Rigatoni vs Penne vs Ziti
Rigatoni, penne, and ziti are three types of pasta that share some similarities but also have distinct differences in terms of shape and texture:
- Shape: Rigatoni are large, ridged, and cylindrical pasta tubes. They have a wide diameter and straight edges with deep ridges running the length of the pasta.
- Texture: The ridges and large size of rigatoni make them ideal for capturing and holding onto thick, chunky sauces, making them a popular choice for baked pasta dishes like rigatoni al forno.
- Use: Rigatoni’s robust shape and texture work well with hearty sauces, meat-based ragùs, and creamy cheese sauces.
- Shape: Penne are also cylindrical pasta tubes, but they have a diagonal cut at both ends, creating a characteristic pointed shape.
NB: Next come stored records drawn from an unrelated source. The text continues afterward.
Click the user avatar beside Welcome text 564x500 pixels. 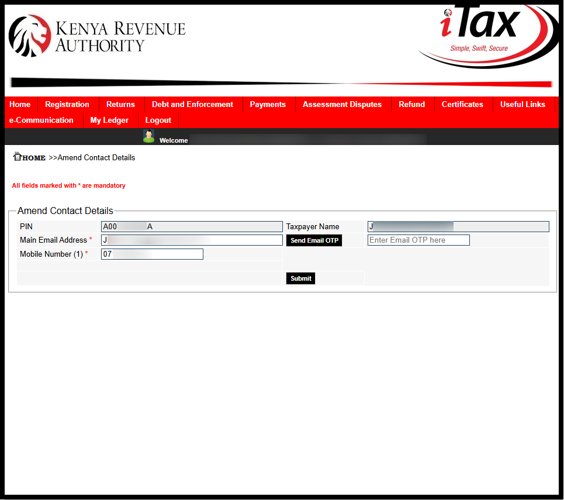tap(148, 136)
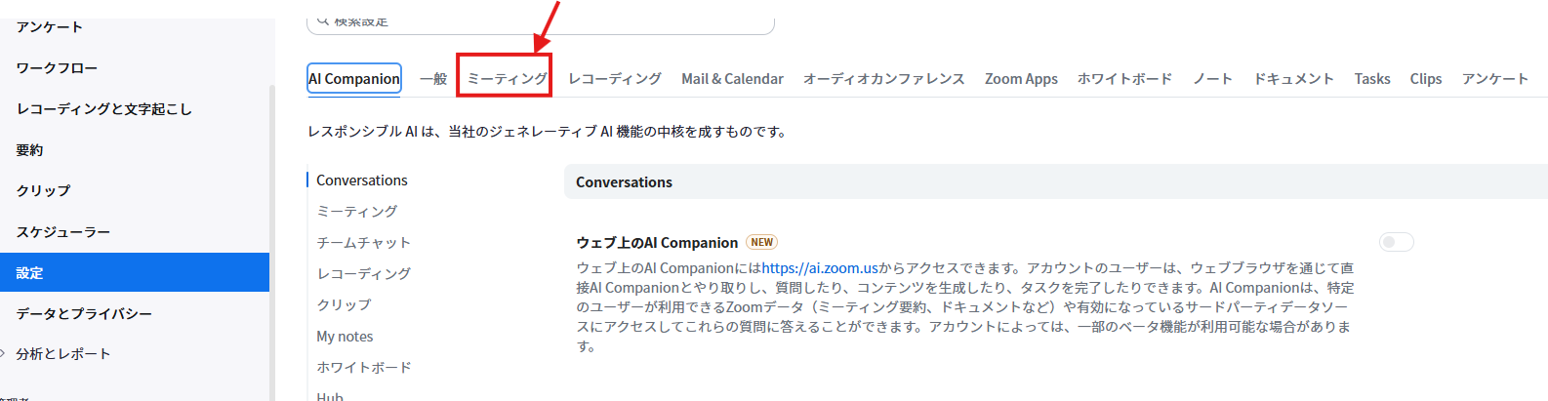Select Conversations in the section list
1548x401 pixels.
tap(361, 180)
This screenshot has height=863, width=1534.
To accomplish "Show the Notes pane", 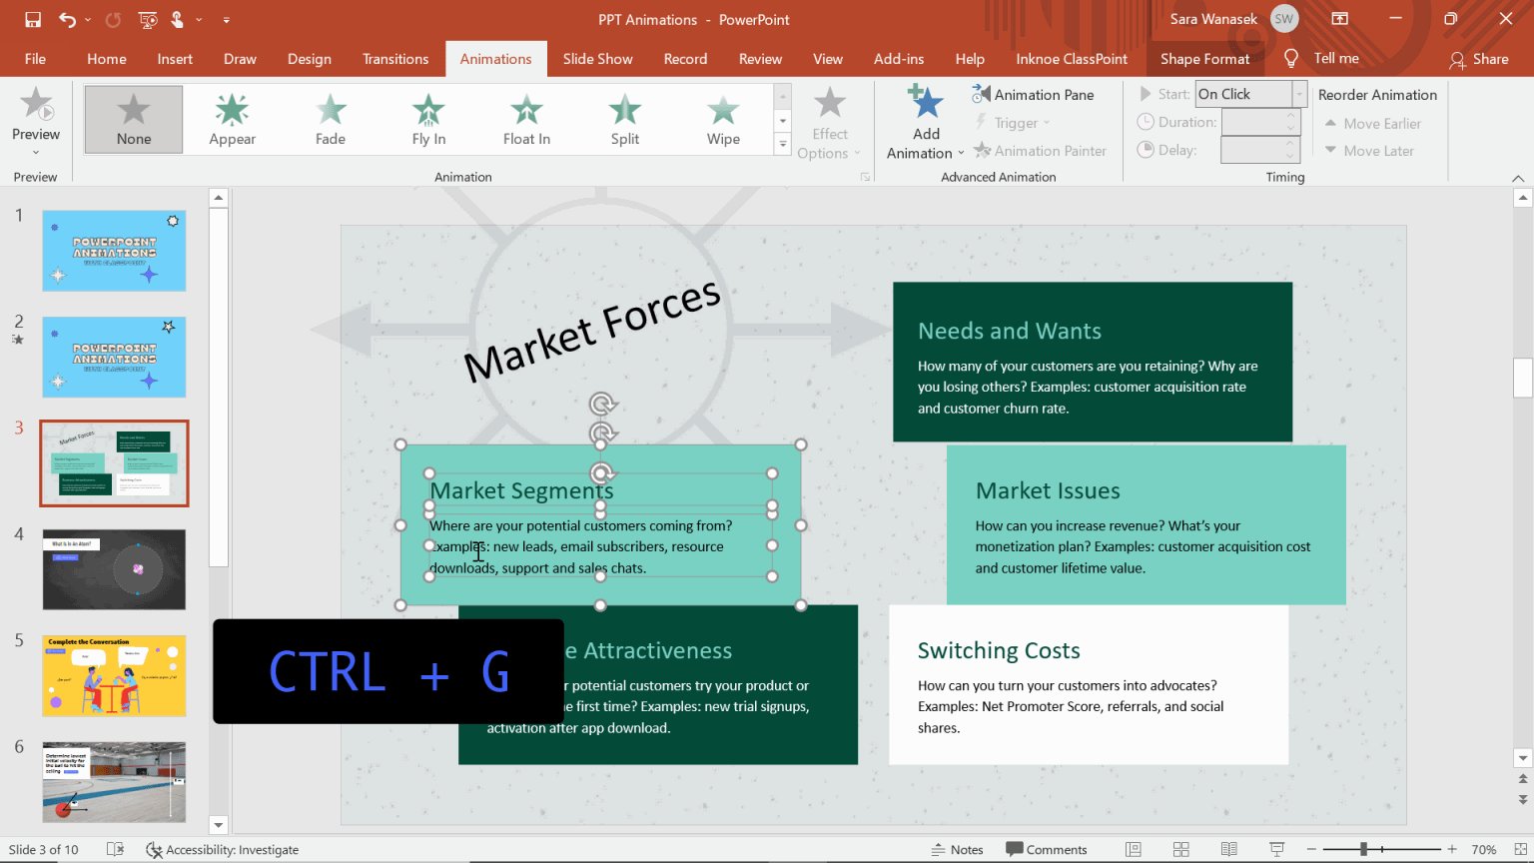I will [957, 849].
They can be smooth or have ridges (penne rigate).
- Texture: The diagonal cut of penne helps sauces cling to the pasta, and the ridged variety adds even more texture for better sauce adherence.
- Use: Penne is versatile and pairs well with a wide range of sauces, from creamy Alfredo to tomato-based sauces. They are often used in pasta salads and baked pasta dishes.
- Shape: Ziti are similar to penne in shape but are longer and have a smooth, cylindrical tube shape without any ridges. They have a straight cut at both ends.
- Texture: Ziti’s smooth surface means that sauces can slide off more easily compared to penne or rigatoni. However, this can also be advantageous in certain recipes.
- Use: Ziti is commonly used in baked pasta dishes, such as baked ziti. Its smooth surface allows it to hold creamy sauces and cheese well.
How to Make Rigatoni al Forno
Here are the quick step-by-step instructions with visuals; you can find the full instructions with the exact ingredients in the recipe card below.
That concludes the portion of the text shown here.